Hackers Extorted $1.14m From University Of California, San Francisco: BBC




Hackers Extorted $1.14m From University Of California, San Francisco: BBC
A ransom of $1.14m had to be paid to hackers by one of the world’s leading medical-research institution working on a treatment for Covid-19, the institute has admitted, reported BBC News.
 
The University of California San Francisco (UCSF) was attached by the Netwalker criminal gang on 1st June of this year.
 
In order to prevent the malware from spreading, computers at the institution had to be unplugged by its IT staff.

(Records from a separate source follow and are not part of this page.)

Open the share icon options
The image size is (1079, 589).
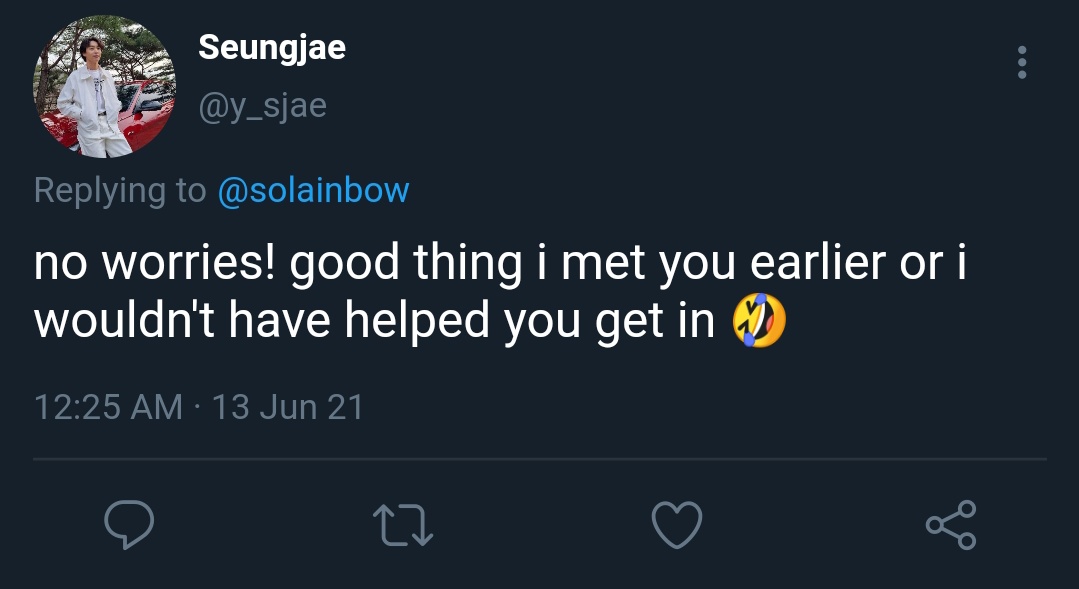(950, 524)
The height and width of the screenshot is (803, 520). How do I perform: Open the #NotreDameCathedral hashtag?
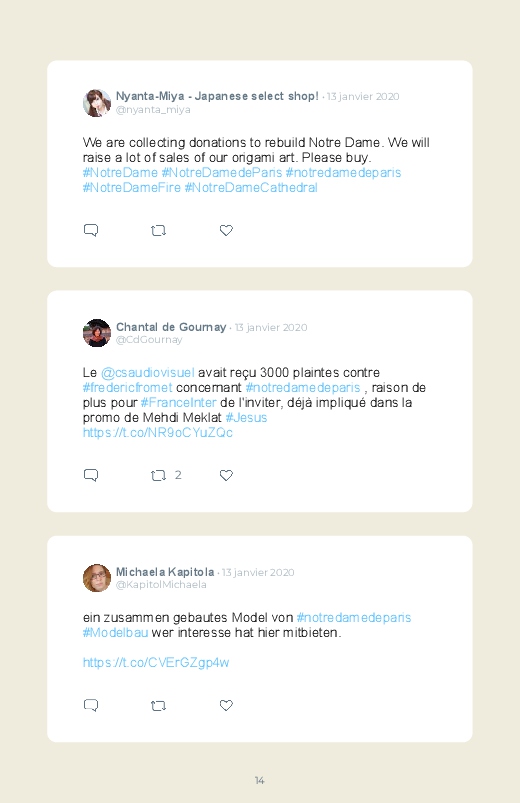coord(251,188)
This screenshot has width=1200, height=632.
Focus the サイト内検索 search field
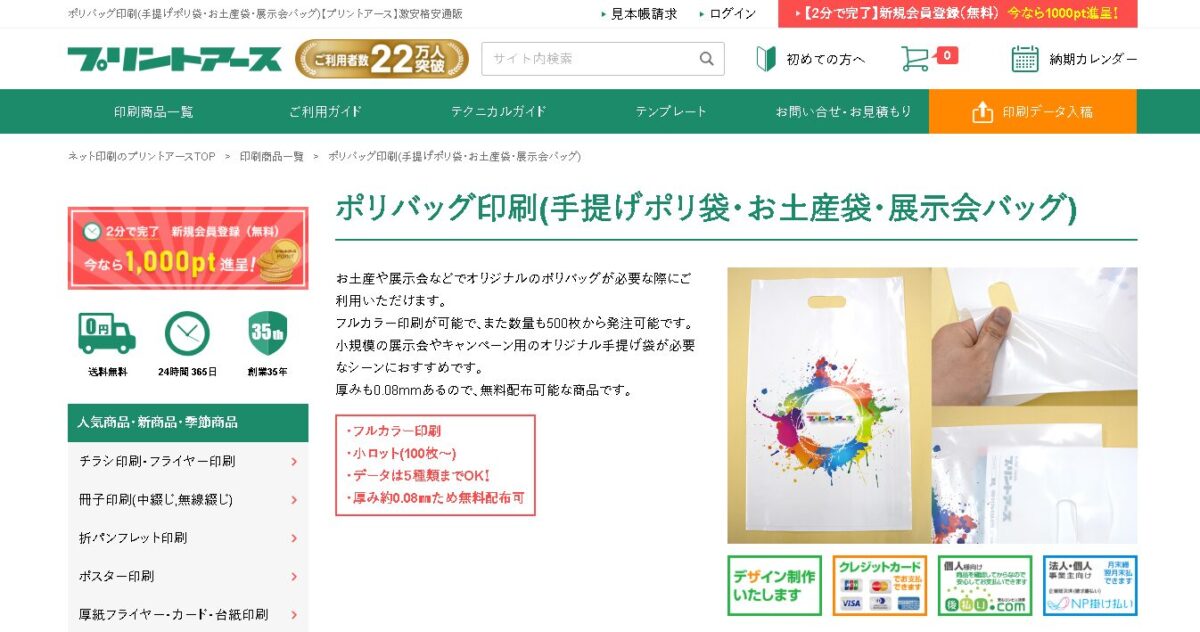(x=588, y=59)
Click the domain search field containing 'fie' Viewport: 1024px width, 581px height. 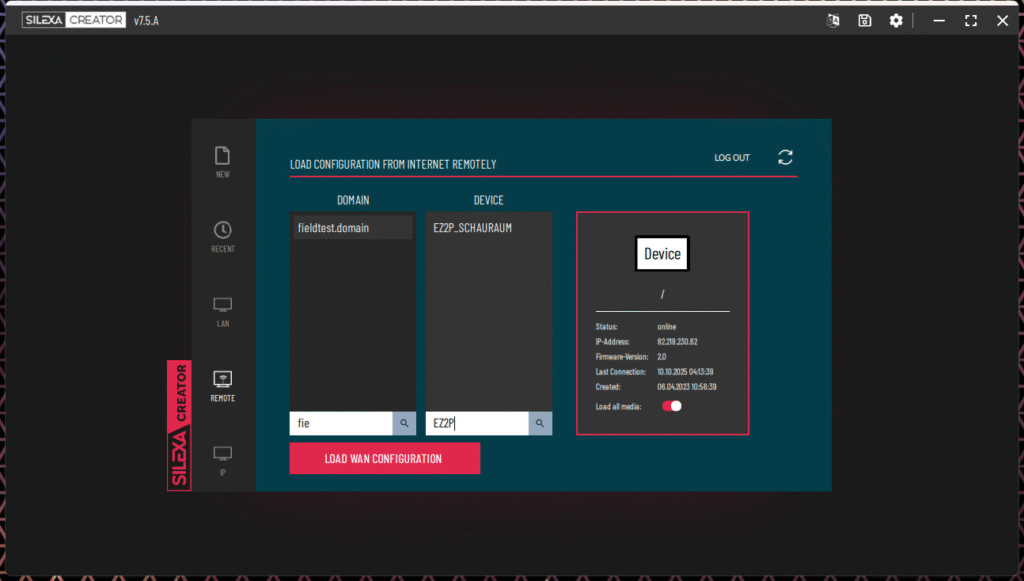(340, 423)
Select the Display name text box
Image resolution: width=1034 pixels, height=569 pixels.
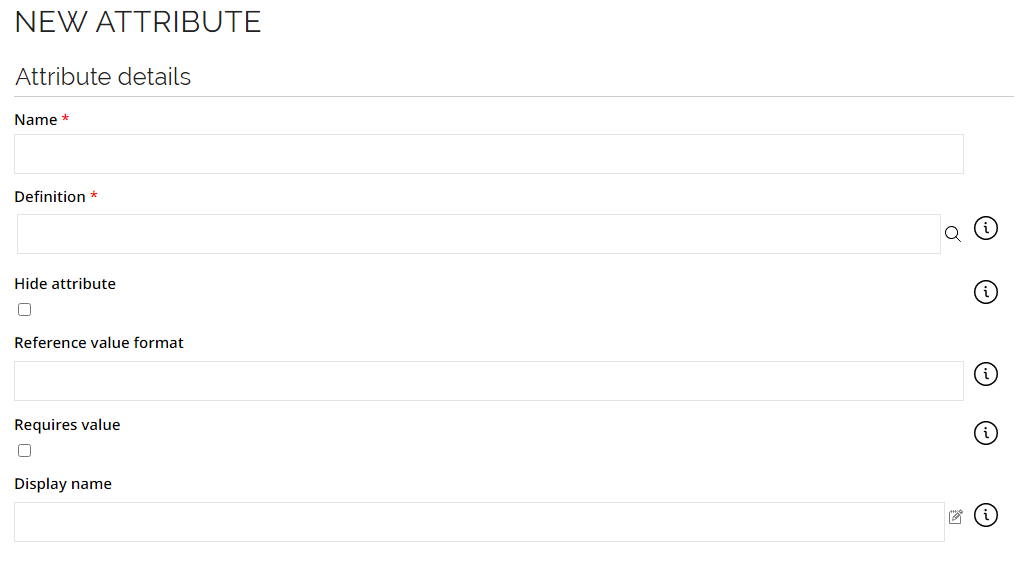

The BBC was able to follow the ransom negotiations in a live chat on the dark web after being tipped off by an anonymous source. 
 
Despite the advice of law-enforcement agencies, including the FBI, Europol and the UK's National Cyber Security Centre, such types of negotiations are now taking place all over the world and often the negotiated amounts are even larger, say cyber-security experts.
 
Over the past two months, the Netwalker hacking gang has also been linked to at least two other ransomware attacks on universities.
 
According to the BBC, the dark-web homepage of the hacking gang appears to be a standard customer-service website at first glance and contains a frequently asked questions (FAQ) tab, an offer of a "free" sample of its software and a live-chat option.
 
However the web site also contains a countdown timer that keeps ticking down to a negotiated time the ransom demanded by the hackers is either doubled or they delete the data and information for the targets that they had amassed through their hacking efforts.
 
UCSF was directed by the gang to log in by either using email or a ransom note that was left on hacked computer screens of the institution and the following message was left with UCSF which was posted on 5 June.
 
However the university asked the hackers for more time six hours after the ransom note was sent to them and also requested the hackers to remove the hacking news of the university in the public blog of from Netwalker.
 
The hackers then demanded $3m, arguing that the UCSF made billions every year.
 
But the representative of the university who was negotiating with the hackers and who could have been an external specialist negotiator, according to the BBC report, explained how the novel coronavirus pandemic had been "financially devastating" for the university and requested the hackers to accept a sum of $780,000.
 
A day into the negotiations, the UCSF finally said that they could only manager to make a ransom payment of $1.02m. The hackers refused to go down below $1.5m. Sometime later, the university informed that all it could finally manage was a sum of $1,140,895 for the hackers. 116.4 bitcoins were transferred to Netwalker's electronic wallets the next day and a decryption software was sent to UCSF.
 
While working to restore all affected systems, UCSF is now assisting the FBI with its investigations.
 
"The data that was encrypted is important to some of the academic work we pursue as a university serving the public good. We therefore made the difficult decision to pay some portion of the ransom, approximately $1.14 million, to the individuals behind the malware attack in exchange for a tool to unlock the encrypted data and the return of the data they obtained. It would be a mistake to assume that all of the statements and claims made in the negotiations are factually accurate," UCSF told BBC News.